Itongadol.-Defense Minister Avigdor Liberman on Tuesday hinted at further Israeli military action against Hamas, saying Israel will not “stand by” while the Gaza-based terror group replenishes its weapons stockpiles.
Liberman’s comments came two days after the Israel Air Force carried out dozens of strikes on the Palestinian coastal enclave in response to a rocket fired at the Israeli border town of Sderot earlier in the day.
During a tour of the IDF’s Havat Hashomer education base in northern Israel, Liberman said that rehabilitation of the Gaza Strip would be conditioned on Hamas abandoning its arms.
“Hamas is building tunnels and we will not stand by idly and let it arm itself,” Liberman said, referring to tunnels dug by Hamas under the Israeli-Gazan border and used to launch attacks inside Israel.

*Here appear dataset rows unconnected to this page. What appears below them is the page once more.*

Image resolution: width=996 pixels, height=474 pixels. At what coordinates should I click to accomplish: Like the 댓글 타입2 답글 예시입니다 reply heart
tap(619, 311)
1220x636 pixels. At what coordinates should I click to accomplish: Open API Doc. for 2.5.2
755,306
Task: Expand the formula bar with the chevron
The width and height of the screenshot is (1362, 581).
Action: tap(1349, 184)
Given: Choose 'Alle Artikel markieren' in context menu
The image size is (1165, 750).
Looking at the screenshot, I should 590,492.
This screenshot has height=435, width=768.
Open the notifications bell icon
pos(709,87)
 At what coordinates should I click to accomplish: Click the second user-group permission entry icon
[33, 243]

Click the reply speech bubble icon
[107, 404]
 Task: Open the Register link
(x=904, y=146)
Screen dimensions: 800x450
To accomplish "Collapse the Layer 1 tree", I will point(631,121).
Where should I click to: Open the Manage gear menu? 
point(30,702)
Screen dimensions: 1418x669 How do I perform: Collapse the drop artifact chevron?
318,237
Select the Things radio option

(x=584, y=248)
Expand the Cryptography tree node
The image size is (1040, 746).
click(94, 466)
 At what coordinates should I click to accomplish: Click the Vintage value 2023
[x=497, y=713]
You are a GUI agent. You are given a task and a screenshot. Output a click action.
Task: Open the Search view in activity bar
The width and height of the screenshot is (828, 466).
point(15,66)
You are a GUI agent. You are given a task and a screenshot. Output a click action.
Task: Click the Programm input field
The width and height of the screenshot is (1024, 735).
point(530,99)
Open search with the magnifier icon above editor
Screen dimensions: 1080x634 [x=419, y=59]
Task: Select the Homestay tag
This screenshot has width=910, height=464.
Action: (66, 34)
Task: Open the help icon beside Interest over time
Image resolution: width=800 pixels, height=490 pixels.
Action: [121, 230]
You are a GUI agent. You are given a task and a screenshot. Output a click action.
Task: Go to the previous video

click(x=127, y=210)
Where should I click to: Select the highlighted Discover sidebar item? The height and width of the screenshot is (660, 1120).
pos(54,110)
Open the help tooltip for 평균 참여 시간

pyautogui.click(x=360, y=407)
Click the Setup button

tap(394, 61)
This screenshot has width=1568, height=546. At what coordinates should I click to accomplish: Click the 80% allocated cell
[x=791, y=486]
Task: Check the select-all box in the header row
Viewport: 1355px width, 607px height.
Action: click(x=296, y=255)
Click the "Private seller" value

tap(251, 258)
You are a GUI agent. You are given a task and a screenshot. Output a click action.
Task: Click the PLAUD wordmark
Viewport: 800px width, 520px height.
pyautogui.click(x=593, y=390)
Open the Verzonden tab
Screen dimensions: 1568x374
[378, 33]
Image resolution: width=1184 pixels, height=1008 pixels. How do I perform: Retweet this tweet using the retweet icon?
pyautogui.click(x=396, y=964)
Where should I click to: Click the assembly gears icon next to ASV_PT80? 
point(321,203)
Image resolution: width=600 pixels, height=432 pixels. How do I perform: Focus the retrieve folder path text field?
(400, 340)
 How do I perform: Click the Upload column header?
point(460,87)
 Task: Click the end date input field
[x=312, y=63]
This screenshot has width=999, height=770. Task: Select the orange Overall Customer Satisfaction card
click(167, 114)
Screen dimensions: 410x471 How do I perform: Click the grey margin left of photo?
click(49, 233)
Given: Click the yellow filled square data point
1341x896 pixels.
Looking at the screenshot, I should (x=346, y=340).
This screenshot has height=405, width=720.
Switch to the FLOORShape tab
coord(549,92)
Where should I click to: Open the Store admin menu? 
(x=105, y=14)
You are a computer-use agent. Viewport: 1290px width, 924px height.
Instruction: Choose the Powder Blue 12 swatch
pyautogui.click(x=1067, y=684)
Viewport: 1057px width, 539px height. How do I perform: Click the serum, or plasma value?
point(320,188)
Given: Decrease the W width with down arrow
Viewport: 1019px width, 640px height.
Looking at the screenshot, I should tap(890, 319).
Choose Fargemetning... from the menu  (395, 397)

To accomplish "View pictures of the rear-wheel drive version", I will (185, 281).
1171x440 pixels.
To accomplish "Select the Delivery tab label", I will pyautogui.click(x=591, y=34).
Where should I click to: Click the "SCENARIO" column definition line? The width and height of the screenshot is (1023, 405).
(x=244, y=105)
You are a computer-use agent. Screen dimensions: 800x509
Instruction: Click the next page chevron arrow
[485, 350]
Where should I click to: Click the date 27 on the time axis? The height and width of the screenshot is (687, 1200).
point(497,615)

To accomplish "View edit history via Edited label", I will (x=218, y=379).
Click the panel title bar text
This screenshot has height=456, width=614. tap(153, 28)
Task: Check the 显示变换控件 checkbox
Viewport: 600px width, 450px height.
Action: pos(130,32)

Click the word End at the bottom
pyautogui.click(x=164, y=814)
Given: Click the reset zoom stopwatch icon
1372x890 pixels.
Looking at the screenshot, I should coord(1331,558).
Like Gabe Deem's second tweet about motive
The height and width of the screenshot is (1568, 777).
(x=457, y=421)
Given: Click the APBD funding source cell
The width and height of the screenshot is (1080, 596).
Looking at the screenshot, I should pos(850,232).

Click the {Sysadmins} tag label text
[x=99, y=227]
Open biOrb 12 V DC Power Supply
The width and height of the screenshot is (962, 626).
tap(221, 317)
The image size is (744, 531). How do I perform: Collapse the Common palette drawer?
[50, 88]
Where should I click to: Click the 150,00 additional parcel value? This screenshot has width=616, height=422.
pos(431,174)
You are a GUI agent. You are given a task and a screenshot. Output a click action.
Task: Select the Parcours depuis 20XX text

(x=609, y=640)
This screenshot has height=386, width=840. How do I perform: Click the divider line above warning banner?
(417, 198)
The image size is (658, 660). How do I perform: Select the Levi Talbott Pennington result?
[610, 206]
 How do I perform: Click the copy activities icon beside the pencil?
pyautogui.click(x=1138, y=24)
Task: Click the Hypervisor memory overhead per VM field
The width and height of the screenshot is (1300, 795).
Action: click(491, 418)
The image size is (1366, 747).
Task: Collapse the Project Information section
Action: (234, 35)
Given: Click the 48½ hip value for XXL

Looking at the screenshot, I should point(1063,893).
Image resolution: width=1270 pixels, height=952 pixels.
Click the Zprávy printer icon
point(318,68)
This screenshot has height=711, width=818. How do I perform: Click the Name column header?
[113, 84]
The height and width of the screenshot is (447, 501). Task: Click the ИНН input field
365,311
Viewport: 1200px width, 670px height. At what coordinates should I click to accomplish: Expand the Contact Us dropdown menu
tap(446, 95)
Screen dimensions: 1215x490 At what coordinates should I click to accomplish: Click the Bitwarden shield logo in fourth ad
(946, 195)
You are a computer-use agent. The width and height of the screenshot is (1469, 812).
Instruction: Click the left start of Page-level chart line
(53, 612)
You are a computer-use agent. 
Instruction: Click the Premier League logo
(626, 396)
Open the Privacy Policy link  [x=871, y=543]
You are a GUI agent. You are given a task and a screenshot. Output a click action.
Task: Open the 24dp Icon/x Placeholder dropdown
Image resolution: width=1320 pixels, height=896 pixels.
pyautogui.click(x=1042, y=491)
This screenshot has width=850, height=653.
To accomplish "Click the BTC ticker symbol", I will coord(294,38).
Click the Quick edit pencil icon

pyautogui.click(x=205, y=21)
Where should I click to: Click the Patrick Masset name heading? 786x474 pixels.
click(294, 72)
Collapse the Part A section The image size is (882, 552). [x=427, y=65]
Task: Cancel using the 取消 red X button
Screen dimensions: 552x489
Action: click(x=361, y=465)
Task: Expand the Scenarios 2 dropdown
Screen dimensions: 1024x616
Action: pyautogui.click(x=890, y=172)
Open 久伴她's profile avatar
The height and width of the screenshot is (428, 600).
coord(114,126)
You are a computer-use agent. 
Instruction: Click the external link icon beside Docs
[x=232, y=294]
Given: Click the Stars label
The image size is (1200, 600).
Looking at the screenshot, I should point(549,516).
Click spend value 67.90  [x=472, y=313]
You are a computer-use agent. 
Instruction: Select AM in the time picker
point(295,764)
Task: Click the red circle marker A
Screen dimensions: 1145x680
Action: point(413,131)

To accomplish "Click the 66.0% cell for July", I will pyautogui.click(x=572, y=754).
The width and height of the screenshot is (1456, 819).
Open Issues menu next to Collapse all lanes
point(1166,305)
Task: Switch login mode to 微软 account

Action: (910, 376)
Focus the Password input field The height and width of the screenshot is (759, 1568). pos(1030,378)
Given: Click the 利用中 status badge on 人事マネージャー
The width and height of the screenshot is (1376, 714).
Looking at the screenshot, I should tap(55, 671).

The minister claimed that 70 percent of the tax money that Hamas collects is funneled toward digging tunnels, purchasing weapons, and rebuilding its fighting capabilities, much of which was devastated by the 2014 war with Israel.
“They don’t want to take care of the residents, only rockets and tunnels,” he said. “My formula for the Gaza Strip is well known. What I demand is rehabilitation for demilitarization.”
He did not, however, elaborate on what sort of rehabilitation he was referring to and how he would facilitate it if conditions permitted.
On Monday, an Israeli military source said Israel struck Gaza some 50 times in two hours by air and tank the night before. Palestinian security sources in Gaza said several targets in the northern Strip were struck by Israeli fire, and that a reservoir in Beit Hanoun was damaged in the strikes. Israel also hit a base belonging to Hamas’s military wing, the Izz ad-Din al-Qassam Brigades, in nearby Beit Lahiya, witnesses said. Palestinian health and security sources said two to five people were lightly wounded by Israel’s retaliatory fire.
It was the second Israeli bombardment on Sunday. Immediately following the rocket attack from the Gaza Strip on Sunday afternoon, Israeli aircraft and tanks also targeted Hamas installations in the northern Gaza Strip.
After the late-night airstrikes, the Islamist Hamas rulers of the Gaza Strip blamed Israel for escalating tensions in the Palestinian enclave.
However, both sides indicated that they are not interested in further exchanges that might lead to an increase in fighting.
The airstrikes mark the most intense Israeli reprisal attack on Gaza since the sides fought a bloody war in 2014, and could signal a shift in policy by newly installed Liberman.
The rocket fire was claimed by a small Islamic State-linked Salafist group, but Israel says it holds Hamas — the Strip’s de facto rulers — responsible for any attacks emanating from Gaza and routinely responds to such launches with strikes against the terror organization.
The rocket launch on Sderot struck inside the town but caused no casualties or damage. It landed between two homes on Hanehalim Street, near Sapir College and the city’s train station. Locals said it was “a miracle” that nobody was injured.